What you are referring to is not just an iPhone problem, but something you have to watch with wide angle lenses in general. A zoomed out picture taken with a wide angle lens will make everything look small and unimpressive unless there is something interesting in the foreground. This will be the case with an iPhone or a $5000 DSLR, and is one of the technique blunders many photographers make. Unfortunately, your only real option is to crop the picture, which is where the MP count is beneficial. If I take a picture of the skyline you refer to with a 22MP DSLR I can crop away until I get the picture I want, but that won't look so hot with a picture taken using an iPhone.

Try finding something interesting to take a picture close up, with the Manhattan skyline as a background/backdrop.
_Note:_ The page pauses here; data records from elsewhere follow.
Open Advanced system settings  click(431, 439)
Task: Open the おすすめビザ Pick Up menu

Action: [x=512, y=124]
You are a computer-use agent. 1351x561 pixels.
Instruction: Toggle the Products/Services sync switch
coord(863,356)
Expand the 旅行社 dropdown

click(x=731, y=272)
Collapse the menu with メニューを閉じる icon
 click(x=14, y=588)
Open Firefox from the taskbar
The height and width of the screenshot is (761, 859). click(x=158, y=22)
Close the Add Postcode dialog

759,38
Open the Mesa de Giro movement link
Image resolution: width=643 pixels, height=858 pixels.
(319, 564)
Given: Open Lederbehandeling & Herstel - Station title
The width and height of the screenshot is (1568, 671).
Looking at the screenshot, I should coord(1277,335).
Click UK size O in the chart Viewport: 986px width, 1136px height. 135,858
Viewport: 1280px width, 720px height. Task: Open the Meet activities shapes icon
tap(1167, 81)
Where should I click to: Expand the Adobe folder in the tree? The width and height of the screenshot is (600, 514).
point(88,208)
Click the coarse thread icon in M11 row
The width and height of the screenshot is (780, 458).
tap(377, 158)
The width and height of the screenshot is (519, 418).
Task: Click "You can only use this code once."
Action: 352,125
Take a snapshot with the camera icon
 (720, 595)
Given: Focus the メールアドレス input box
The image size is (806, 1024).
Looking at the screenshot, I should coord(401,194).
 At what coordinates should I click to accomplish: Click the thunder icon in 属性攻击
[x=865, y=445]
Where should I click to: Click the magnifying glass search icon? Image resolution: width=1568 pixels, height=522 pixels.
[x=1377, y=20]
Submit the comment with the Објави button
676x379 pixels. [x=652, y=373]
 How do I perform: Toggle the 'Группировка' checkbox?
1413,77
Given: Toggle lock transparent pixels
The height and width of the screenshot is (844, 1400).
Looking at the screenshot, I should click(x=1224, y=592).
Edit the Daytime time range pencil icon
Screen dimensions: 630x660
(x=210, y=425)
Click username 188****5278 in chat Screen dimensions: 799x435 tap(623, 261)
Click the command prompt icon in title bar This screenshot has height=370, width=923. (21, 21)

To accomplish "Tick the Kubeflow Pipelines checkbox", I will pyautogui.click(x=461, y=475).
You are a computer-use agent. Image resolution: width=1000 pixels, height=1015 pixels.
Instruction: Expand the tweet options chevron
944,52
It may not be the exact picture you wanted initially, but you might find it's actually much more interesting.
 
First iPhone had a 2 megapixel camera. It didn't have autofocus, which made it hardly useful for any kind of photography, but it was there.

Thanks for the correction. I tend to take a lot of pictures, but early iPhones (and most camera-phones at the time) took such terrible pictures that it was easy to forget they had a camera at all. I know I don't have any photos saved from my iPhone, and only a few from the 3G. If I wanted pictures, I would carry a P&S digital camera.
 
It's all the rage these days for Pro Photographers to 'slum it with the masses' and use iPhones. Generally I'm wary as a percentage of these stories are based around self promotion.

One thing it does prove it that people who want to get in to photography don't need DSLR's.